Thursday, April 04, 2013

History of the Wycombe derby part 2

In 1996 we returned to the Championship and left behind the small-time derby against Wycombe. It would be a brief restbite. Just over three years later, once again relegated and this time in terminal decline, we met again.

High Wycombe is topographically odd town. It sits deep in a valley; its growth came from chair makers who whittled the surrounding woodlands to make furniture. Now, people who live in High Wycombe live on slopes. Your neighbours house is often five feet higher or lower than yours. On either side of the valley are well to-do towns like Marlow, Beaconsfield, Gerrards Cross and Henley. It leaves what a friend of mine describes as 'Valley People'.

You can often find a town's true character by watching its town centre during a week day. This is when the what might be described as 'normal' people are doing normal things, like working. What's left are the people who make a particular town different. In Oxford, for example, the place is full of students and bohemia. Oxfordshire market towns are a sea of grey hair. In High Wycombe, there is a noticeable number of people with limps and pirated Formula 1 merchandise. These are Valley People. Initially they were physically stuck in the valley, as the rich escaped into the surrounding villages; now they're economically stuck as the house prices prevent them from moving beyond the town's boundaries.  The character has changed in recent years because of the Eden shopping centre. This has drawn in Ugg Boot wearing privately-schooled girls and their skinny-jeans wearing boyfriends from the middle class surrounds, but they stay safely located in the shopping centre and rarely venture any further.

Generally speaking, Wycombe Wanderers are a friendly, well run club, whereas Oxford have been a basket case in recent years. When the teams met after a three year hiatus in 1999, we were in full free fall mode. Firoz Kassam was in charge and in what, again, was a microcosm of our wider situation, we played three times in 5 months, each time with a different manager. Oddly, however, we came out of those games unbeaten.

The first was under Malcolm Shotton, the dying days of what had promised to be a glorious return, a nondescript 0-0 draw at the Manor was significant only because it was our first point at home in the fixture.
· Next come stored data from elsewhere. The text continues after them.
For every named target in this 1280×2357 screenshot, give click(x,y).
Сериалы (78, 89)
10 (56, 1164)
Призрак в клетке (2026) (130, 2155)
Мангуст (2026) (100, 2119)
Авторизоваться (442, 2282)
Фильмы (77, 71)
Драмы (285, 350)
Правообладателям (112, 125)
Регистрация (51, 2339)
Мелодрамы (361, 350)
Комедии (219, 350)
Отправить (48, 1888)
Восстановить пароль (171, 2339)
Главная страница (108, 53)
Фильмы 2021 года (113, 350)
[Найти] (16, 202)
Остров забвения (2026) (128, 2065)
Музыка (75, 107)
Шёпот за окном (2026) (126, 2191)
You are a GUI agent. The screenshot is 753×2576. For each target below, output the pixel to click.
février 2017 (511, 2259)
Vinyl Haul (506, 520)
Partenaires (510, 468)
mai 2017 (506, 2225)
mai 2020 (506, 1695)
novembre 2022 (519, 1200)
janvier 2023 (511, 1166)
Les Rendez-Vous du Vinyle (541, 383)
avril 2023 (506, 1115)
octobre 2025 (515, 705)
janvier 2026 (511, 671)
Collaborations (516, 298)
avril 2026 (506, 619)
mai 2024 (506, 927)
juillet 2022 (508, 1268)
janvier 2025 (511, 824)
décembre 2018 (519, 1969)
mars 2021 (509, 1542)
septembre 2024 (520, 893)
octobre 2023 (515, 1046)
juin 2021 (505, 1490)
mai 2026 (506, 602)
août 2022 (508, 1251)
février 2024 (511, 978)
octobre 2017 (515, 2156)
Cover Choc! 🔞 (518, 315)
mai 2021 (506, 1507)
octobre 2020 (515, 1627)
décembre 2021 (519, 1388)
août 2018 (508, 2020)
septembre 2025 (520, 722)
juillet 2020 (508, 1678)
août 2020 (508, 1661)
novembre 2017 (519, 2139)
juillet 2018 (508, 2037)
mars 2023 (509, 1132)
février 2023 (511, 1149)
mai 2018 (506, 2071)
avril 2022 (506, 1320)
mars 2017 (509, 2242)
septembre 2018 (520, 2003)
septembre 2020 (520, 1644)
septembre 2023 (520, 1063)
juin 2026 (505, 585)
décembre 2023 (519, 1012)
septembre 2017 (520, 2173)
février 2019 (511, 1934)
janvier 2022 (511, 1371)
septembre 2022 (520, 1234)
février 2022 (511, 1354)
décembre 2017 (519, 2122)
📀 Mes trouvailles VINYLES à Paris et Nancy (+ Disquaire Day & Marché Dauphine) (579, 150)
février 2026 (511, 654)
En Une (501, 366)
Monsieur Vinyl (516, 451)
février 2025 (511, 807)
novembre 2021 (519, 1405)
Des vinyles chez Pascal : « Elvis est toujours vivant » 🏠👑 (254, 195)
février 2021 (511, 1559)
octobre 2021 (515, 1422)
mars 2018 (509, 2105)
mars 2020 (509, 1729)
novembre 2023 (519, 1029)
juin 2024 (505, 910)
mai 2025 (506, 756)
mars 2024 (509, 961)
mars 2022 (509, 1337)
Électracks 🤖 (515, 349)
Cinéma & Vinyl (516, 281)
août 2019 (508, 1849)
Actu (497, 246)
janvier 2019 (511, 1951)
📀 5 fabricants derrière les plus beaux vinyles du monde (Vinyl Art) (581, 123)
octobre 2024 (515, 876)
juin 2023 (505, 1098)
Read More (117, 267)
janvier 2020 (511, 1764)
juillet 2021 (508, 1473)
Under Mickey Lewis we won on penalties in the LDV Vans Trophy with the spot kick being scored by giant Swedish error-magnet; goalkeeper Pal 'porn star' Lundin. Lundin wrote himself into minor folklore by doing an aeroplane celebration around a sparsely populated stadium; it was like watching a vulcan bomber finding somewhere to land. With Denis Smith reinstalled we then went to Adams Park and snatched a 1-0 win with a Joey Beauchamp goal. It was as depressing as an away win could ever be. The goal aside the game was terrible; it was cold and grey and the three points were clearly a blip in what was otherwise a terminal and terrible decline.

The final capitulation happened the following year. It was the most terrible of seasons, and the only one in which Oxford, Swindon, Wycombe and Reading would be in the same division. In the six derbies that season we lost all of them. The first game against Wycombe was at Adams Park on a Friday night in September. To add to the indignity; the game was shown on Sky.

I was working in London and arrived late, the interminable walk more interminable than ever. We were already a goal down at that point. At half-time Richard Knight; the season's player of the year despite conceding over 100 league goals, was replaced by Hubert Busby Jnr. The Canadian's absurd name a sign of the the nonsense of the era. He didn't have a proper 'keeper's shirt, but instead wore a training top. Busby's momentary heroism was that he saved a penalty, which had to be retaken. He conceded the retake and we eventually lost meekly 3-1.

By the time we met at The Manor we were managed by David Kemp and had become so insular we were like a troubled teenager sitting in our bedroom listening to The Cure and contemplating suicide with a bottle of Tixylix, just to make a point. We lost 2-1, they celebrated, we didn't care. Somehow for us, their happiness was just a shallow facade; they weren't a real football club like us; one that was suffering. It was hideous.

At the end of that season we finally dropped into the bottom division, while Wycombe would continue to flirt with the division above. And we moved from The Manor and into our new dawn of glory at the Kassam. But that's where we stuck, just waiting for something good to happen to us. Even if it was only that Wycombe might one day drop to a similar level.